The idea of 'planning' London was nothing new in the Georgian period. After the Great Fire, Christopher Wren had tried, and failed, to impose order on the rebuilding of the capital. But he was thwarted by the jumble of shops and houses that soon sprang up again on the old medieval street plan. By the late Georgian period, London's architecture and layout were conspicuously failing to reflect the city's growing in importance on the world stage. It was increasingly crowded and smelly, with the rich of Mayfair rubbing shoulders with the poor and disreputable of Soho. There was a growing feeling that something had to be done.
The Prince Regent (later George IV) appointed three architects to plan what he called his 'improvements'. The most influential of these was his close friend, Nash, who had made his name in Wales building fine country houses in the 'picturesque' style for wealthy and influential clients.
This apprenticeship served him well in London. His skill at mixing styles, yet making everything sit effortlessly in its setting, suited London's eclectic nature. And his good connections proved invaluable in the shrewd property speculation that was needed to fund the Prince's 'improvements'.

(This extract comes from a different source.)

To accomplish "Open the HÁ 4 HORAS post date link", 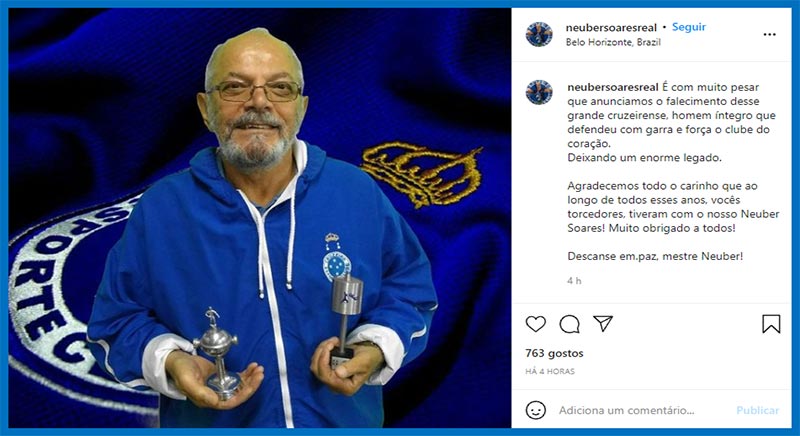I will 550,371.
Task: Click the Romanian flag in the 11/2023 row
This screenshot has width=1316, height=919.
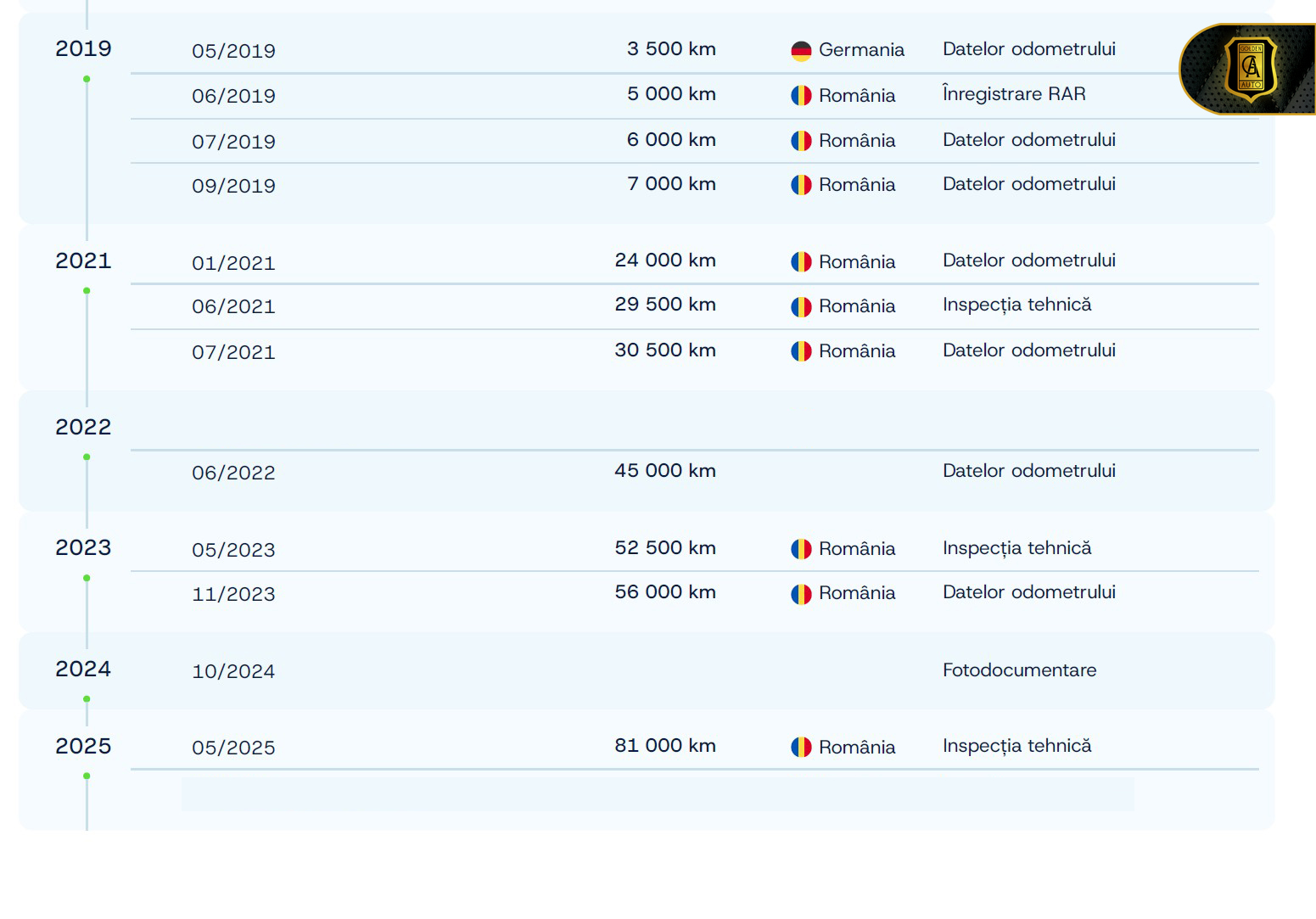Action: coord(801,594)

But perhaps the most lasting legacy of Nash's work is the way his grand ceremonial route from St James's Park in the south to Regent's Park in the north cut a slice through London, separating the rich from the poor. This was no accident. Nash himself said he wanted to create a line 'between the streets and squares occupied by Nobility and Gentry' and 'the narrow Streets and meaner houses occupied by mechanics and the trading part of the community'.
His original plan was never fully completed. Some parts were built by other architects, adding their own stamp in the process. And even those parts he did complete have struggled to survive: on Regent's St, All Soul's Church is the only Nash original still standing. But his place as London's – if not England's – most influential town planner is impossible to deny.